##### Data under study #####

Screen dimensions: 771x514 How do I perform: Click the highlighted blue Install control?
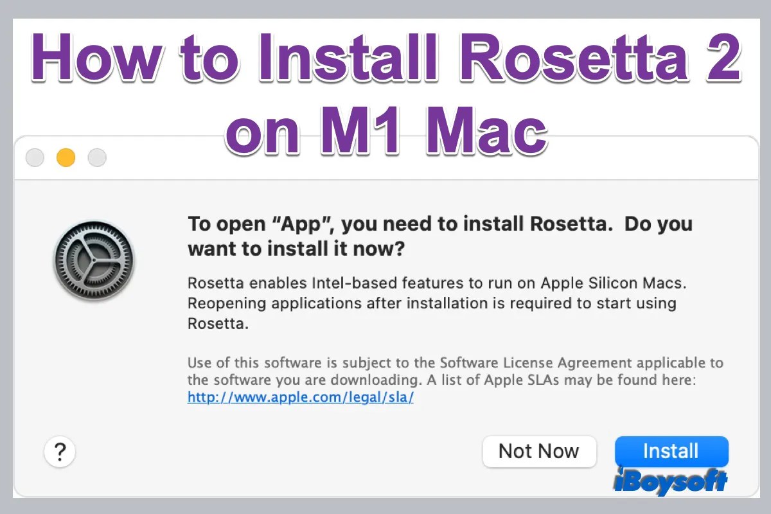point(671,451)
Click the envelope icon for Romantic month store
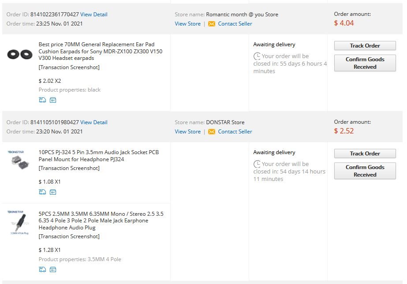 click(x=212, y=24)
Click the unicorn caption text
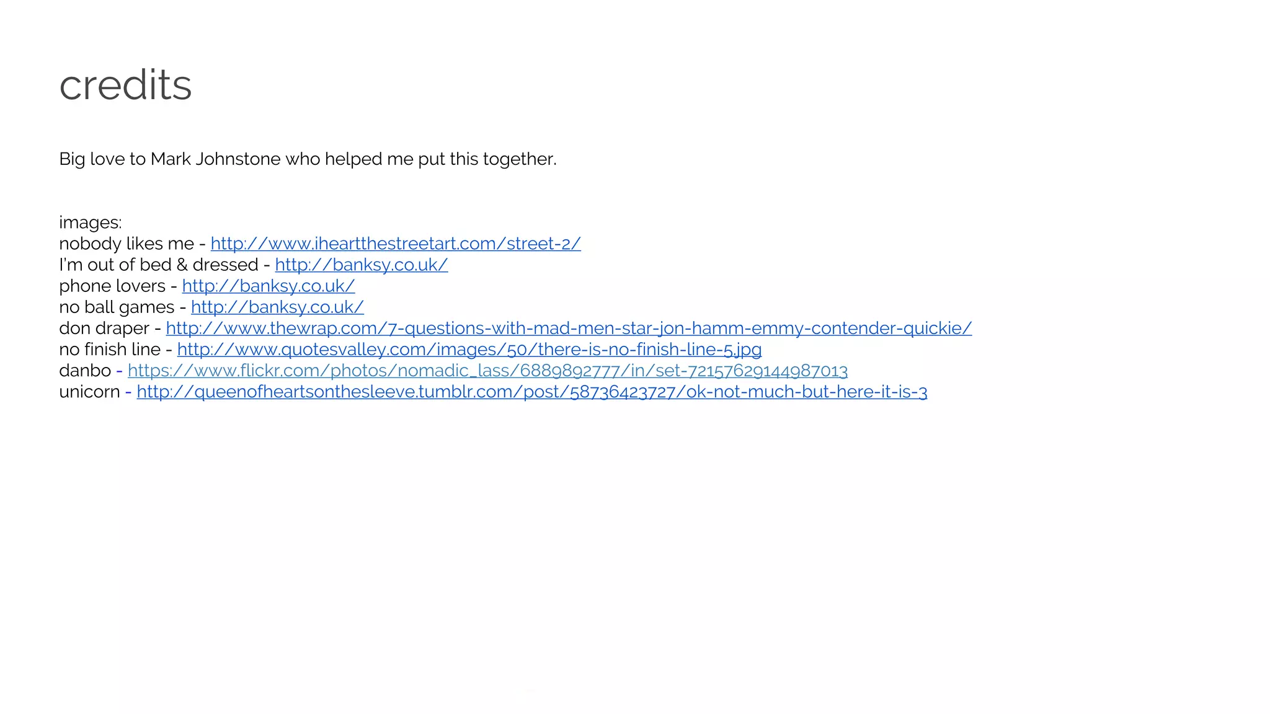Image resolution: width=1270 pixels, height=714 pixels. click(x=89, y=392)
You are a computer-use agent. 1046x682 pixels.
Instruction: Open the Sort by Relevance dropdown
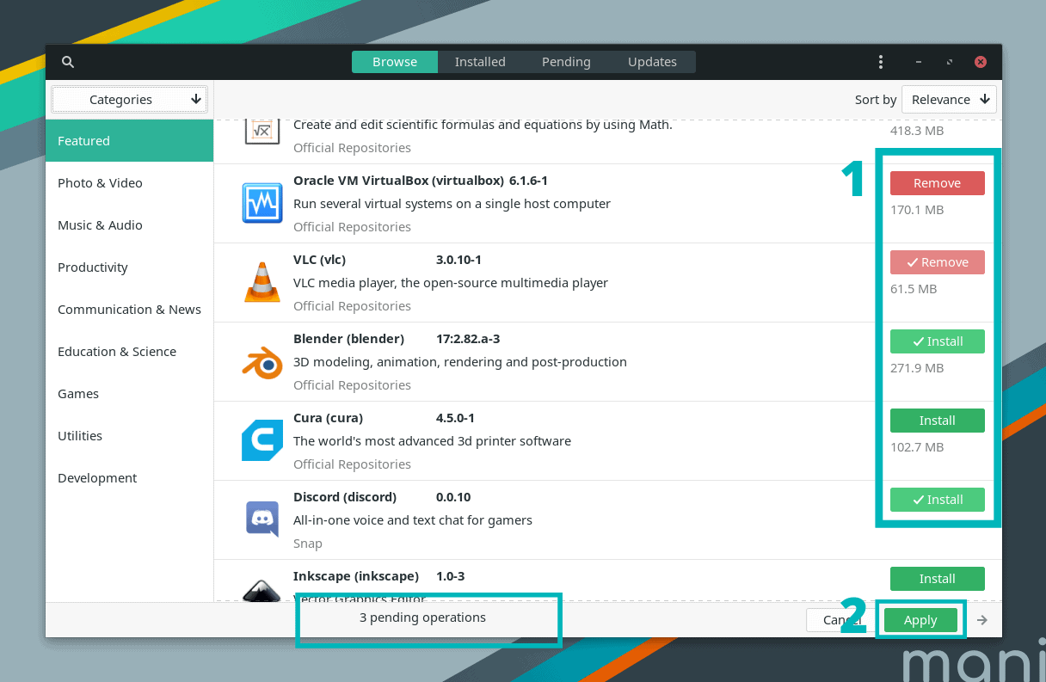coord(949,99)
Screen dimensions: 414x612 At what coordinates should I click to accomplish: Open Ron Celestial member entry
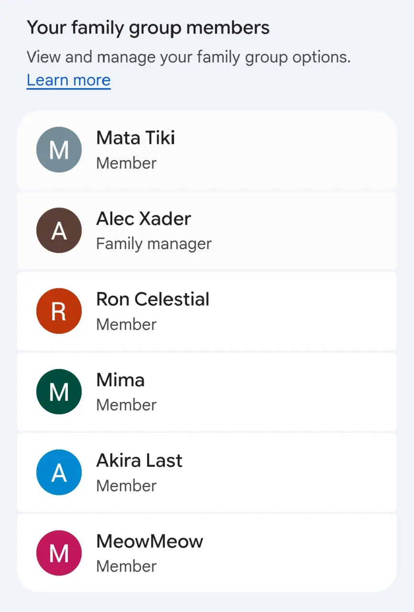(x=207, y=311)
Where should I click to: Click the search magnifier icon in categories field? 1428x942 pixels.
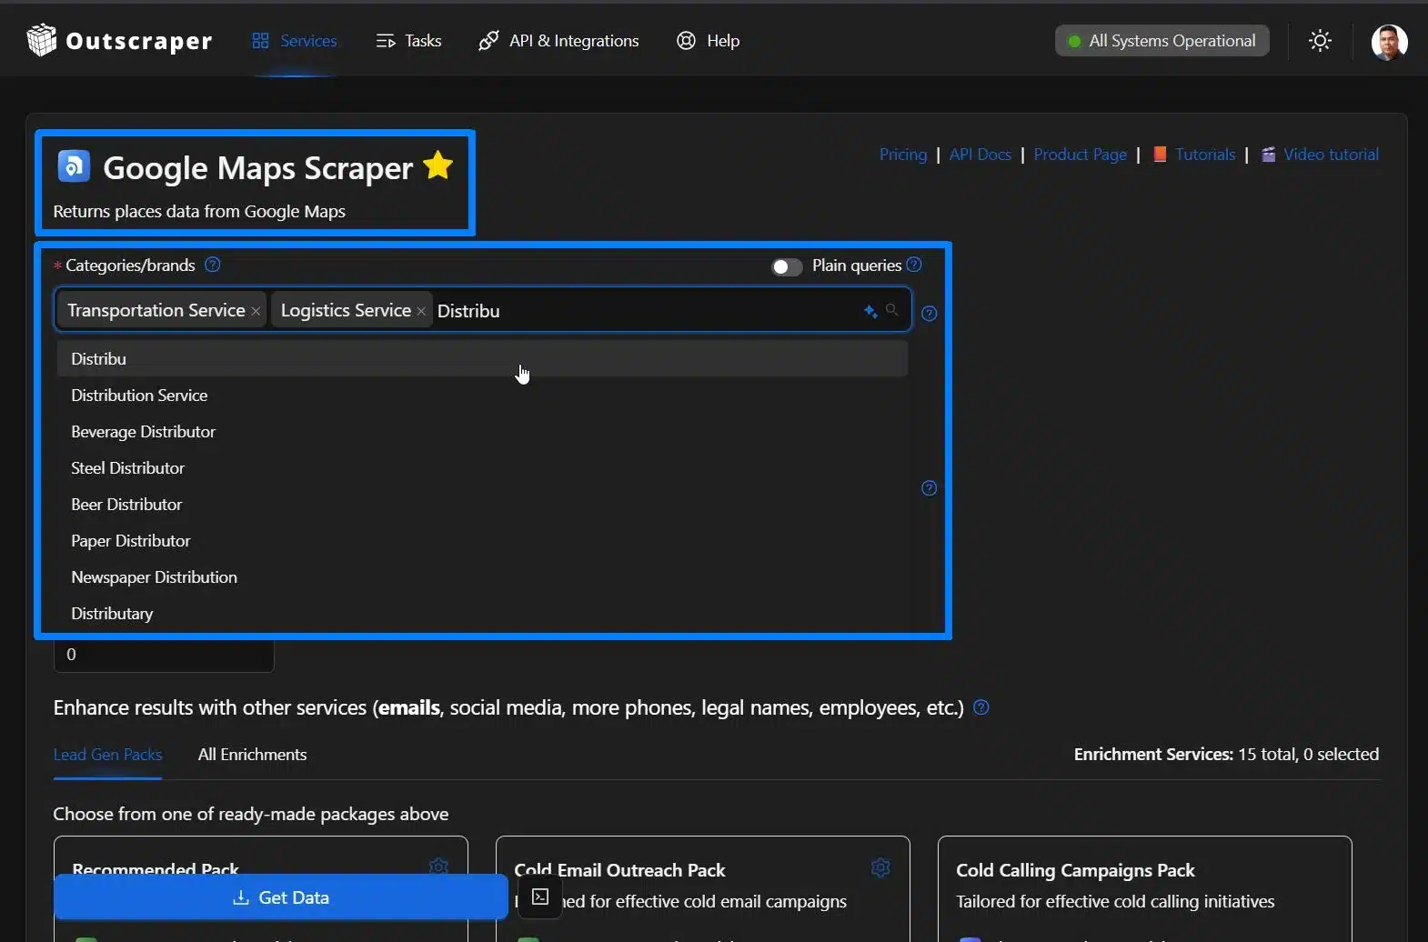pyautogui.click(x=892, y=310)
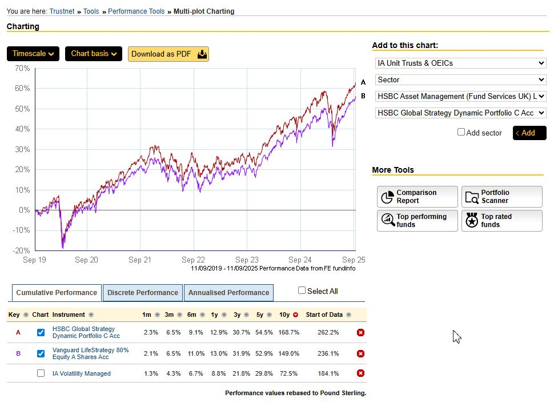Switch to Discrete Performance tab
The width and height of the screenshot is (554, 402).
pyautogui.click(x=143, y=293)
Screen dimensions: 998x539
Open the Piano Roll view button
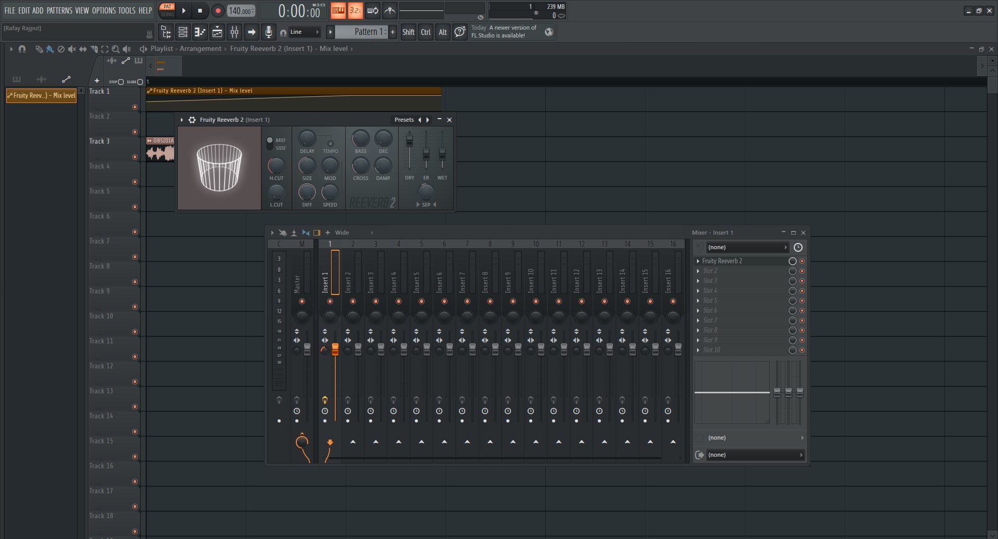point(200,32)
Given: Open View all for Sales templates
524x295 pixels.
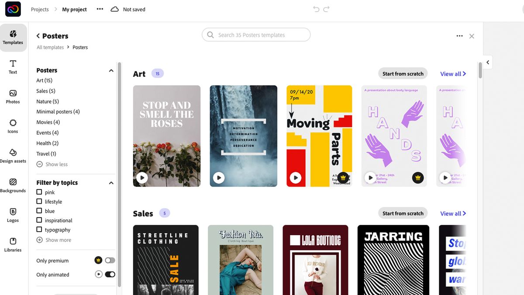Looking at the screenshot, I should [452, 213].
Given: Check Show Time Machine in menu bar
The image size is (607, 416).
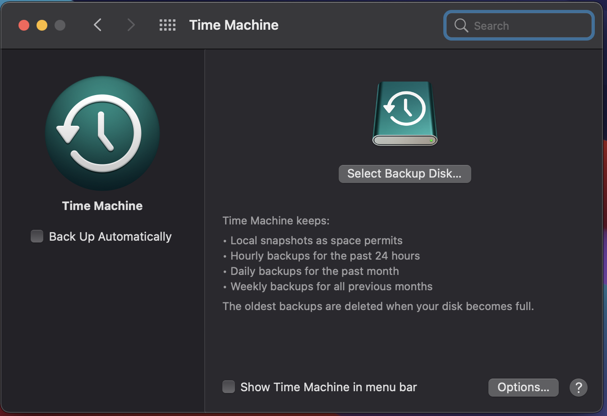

#####

[Your assignment] Would you please print only the lines running from the one with "Given: Check Show Time Machine in menu bar" to the final line of the entries above, exactly as written and without pictures?

[Task output]
Given: Check Show Time Machine in menu bar
The image size is (607, 416).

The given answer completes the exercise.